ジェラードが自宅の地下室でクローンを作り、何らかの方法で合成してモンスターにしていたことか。
詳細どころか、モンスター自体はシャロンも知らなかった。だからといって全くの無関係ではないと、自覚もしている。
「シャロン、起きてすぐでわりィけど、いくつか質問するぞ。魔法使いには黙秘が認められていない。わかんねぇことは、知らないと答えてくれ。終わったら、シャロンからの質問全部聞いてやるから」
「はい」
「まあ形式上必要ってだけだから、リラックスして答えろよ」
にこり、とヒューゴが笑う。タブレットにペンを走らせ、恐らく質問内容の確認と、その返答を記録する準備をしているのだろう。
「えーっと……シャロン、お前婦人科医に定期的に卵子を摘出されてるな。知ってたか?」
「……知らない……けど、心当たりはある」
「自分の出自については知ってるか?」
「知ってる。私はジェラードの遺伝子を元に作られた……およそ、10年ほど前に肉体と知性が完成した。地下室で最も大きなポッドNPUFS-7171から生まれた」
シャロンは自分が眠っている間に、捜査に参加していろいろ知っているのであろうヒューゴに問いたいことがあった。

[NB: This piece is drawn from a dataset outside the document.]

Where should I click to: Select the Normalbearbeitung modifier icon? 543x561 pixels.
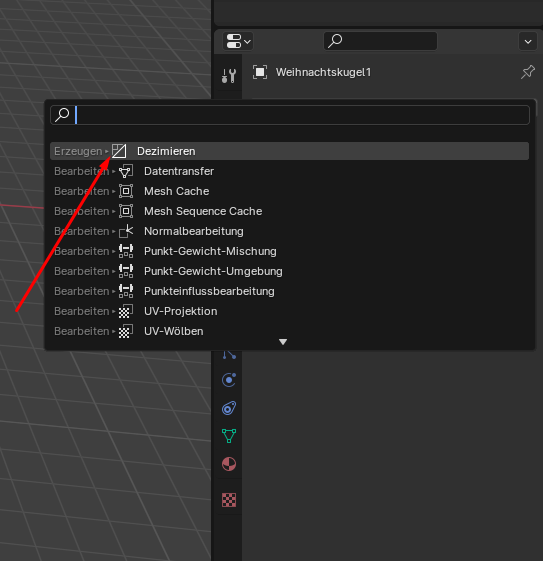(x=126, y=231)
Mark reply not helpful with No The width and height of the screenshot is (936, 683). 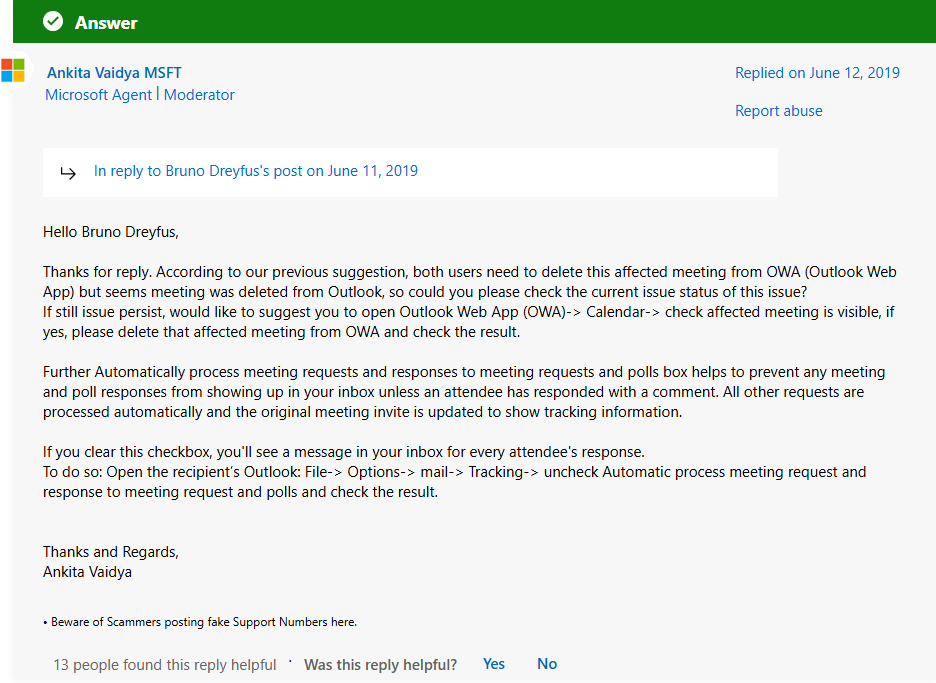(x=547, y=664)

自分よりもずっと、自分のことを詳しく知っていそうだと思ったのだ。
自分のことだけではない。他にもたくさん問いたいことがあったが、ヒューゴからの質問全てに答えた後に、自由にこちらから質問をして良いと言われたのでそれを待つしかない。
「ジェラードさんは、何の目的でお前を作った?」
「赤子、作って欲しいと……跡継ぎにしたいと言われていた。その相手がモンスターだったとは、初めて知った」
「だよな。シャロンはモンスターのことを知らなかったから、いろんな男に好かれようとしてたんだもんな……これについては他の奴らも証言してる」
「……はい」
「シャロン、お前はジェラードさんに暴力を振るわれたことがあるか?」
「暴力……躾として、傷を負ったことは何度かある」
「いつも長袖着てたもんな。恐怖からジェラードの命令に従うほかなかった。母親もおらず、他に味方がいなかったから……ってところか」
声音は優しいのに、ヒューゴの瞳は恐ろしほどに鋭くシャロンに突き刺さる。
監視カメラやレコーダーには何も残らないだろうが、間近にいるシャロンにはヒューゴの放つ圧力のようなものがひしひしと伝わって、緊張に肩をすくめた。
これがプロのヒーローによる尋問なのだろうか。
まるで殺気だ。彼の望む答えへと導かれている気がする。
答えねば、と口をはくはくと動かすが、思ったように声が出ず、シャロンは咳き込んでしまった。
「けほっ」
「魔法使いに黙秘は認められていない。答えるんだ。例の婦人科医とかに相談できる機会も無かったのか? シャロン、お前は父親に、どうしても逆らえなかったのか?」
「……さ、逆らえ、なかった……そ、それが普通だと思って……」
「あの家でお前の味方になってくれた人は、クライヴだけだった。でもあいつが家を出ていって、お前は恐怖で父親に従うしかなかった。逆らえば暴力を受けるから……これに間違いないな?」
「はい」
こくっとヒューゴが頷いて笑う。先程までの強い圧もなく、いつになく爽やかな笑顔にむしろ違和感があった。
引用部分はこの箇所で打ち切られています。